RIO DE JANEIRO, Brazil- The women’s 1500m raced in the 2012 London Games has unfortunately gained the reputation as being one of the most tainted in Olympic history.
A staggering six of the top nine athletes competing four years ago were disqualified for doping violations.
The problems began even before the first heat in London.
Moroccan Mariem Selsouli had been officially entered for the Games, but was then provisionally suspended after testing positive for a diuretic at the Paris meeting in July 2012 when she had set a world leading time of 3:56.15.
Second in that race in 3:56.62 was Turkey’s Asli Cakir Alptekin, who as a junior had been banned for two years for a doping violation, but was free to compete in London thanks to the ruling which also allowed American Lashawn Merritt to contest the men’s 400m despite having served a similarly serious ban.

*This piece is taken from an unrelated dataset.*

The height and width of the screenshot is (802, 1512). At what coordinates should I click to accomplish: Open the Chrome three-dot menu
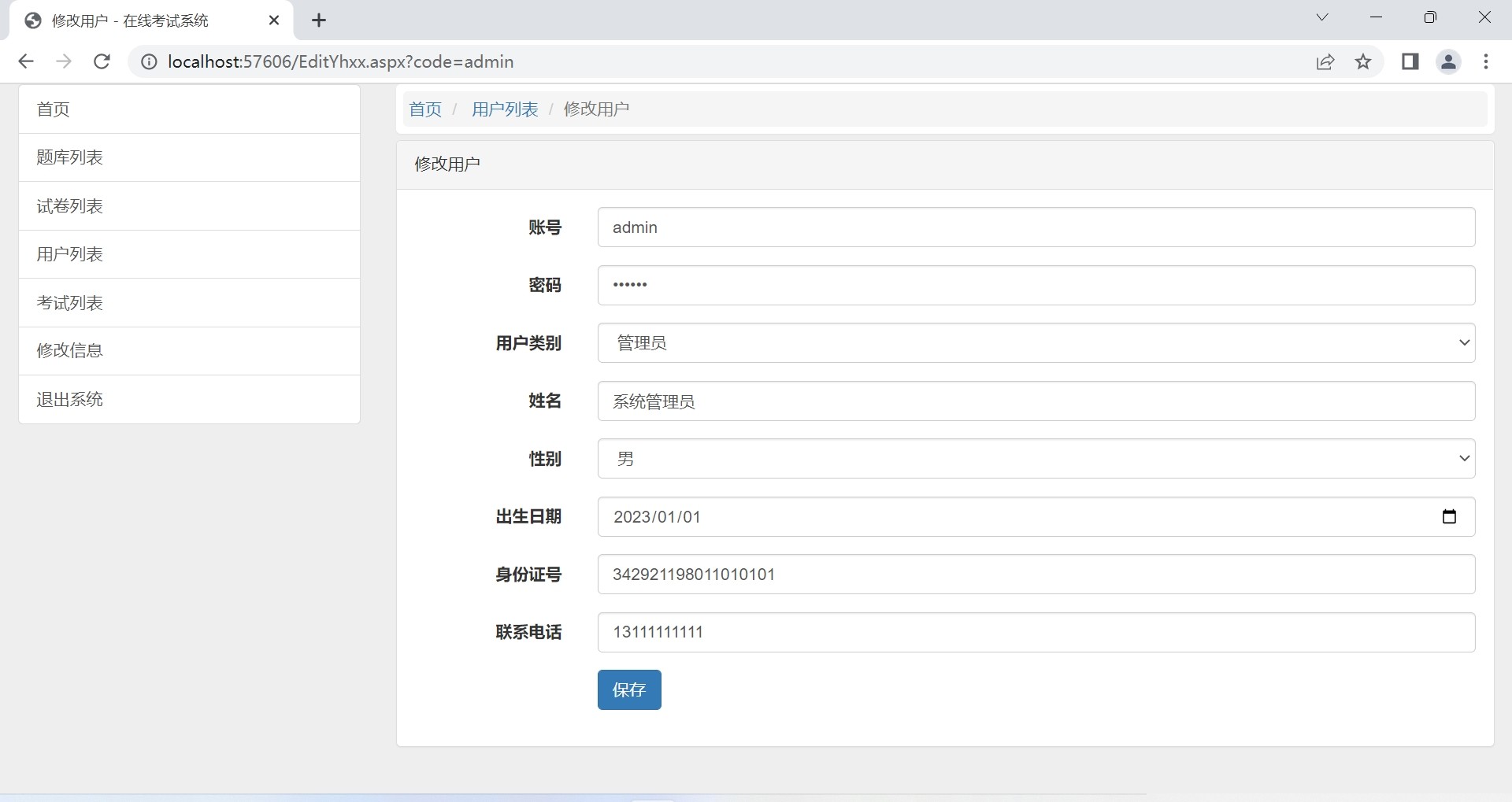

After a lengthy process, it was confirmed in August 2015 that Alptekin’s Athlete Biological Passport had shown an abnormality dating back to July 29, 2010.

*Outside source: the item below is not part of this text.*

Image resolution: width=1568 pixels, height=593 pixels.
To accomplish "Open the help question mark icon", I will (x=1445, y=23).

The IAAF duly disqualified all her results from that date.
Bulut is therefore the winner of the 2012 Olympic final, but not yet the Olympic gold medallist.
Bulut has also had discrepancies show up on her biological passport which could lead to her losing her Olympic and European medals, and all medals and records from 2012 to 2016.
The IOC has yet to publicly confirm any medal re-allocation different to the original podium order of Alptekin, Gamze Bulut and Maryam Yusuf Jamal.
Besides Alptekin, six other women were also disqualified from the event for doping violations: teammate Bulut, Belarus’ Natallia Kareiva, Russian Yekaterina Kostetskaya, and Ukrainian duo Anna Mishchenko and Anzhela Shevchenko, as well as Ethiopian Abeba Aregawi, who initially finished the final in fifth place but had also failed a drug test.
“I am praying going into this championship that it will be a cleaner Olympics than before,” said American Shannon Rowbury with some understatement.
Rowbury finished sixth in London but could be in position to grab a belated silver should the IOC eventually reallocate the medals.
“Unfortunately that is out of my hands. I speak out because I want the federation to make changes and it does look like it is going that way,” the American said.
Genzebe Dibaba comes into the competition with her own problems.
The world champion’s Somali coach Jama Aden was arrested in Spain in June as part of an investigation into drug trafficking.
At the same time, she skipped Diamond League meets in Oslo and Stockholm.
After breaking the world indoor mile record and winning the world indoor 3000m title at the start of the year, the Ethiopian delayed the start to her outdoor campaign due to a troublesome toe injury.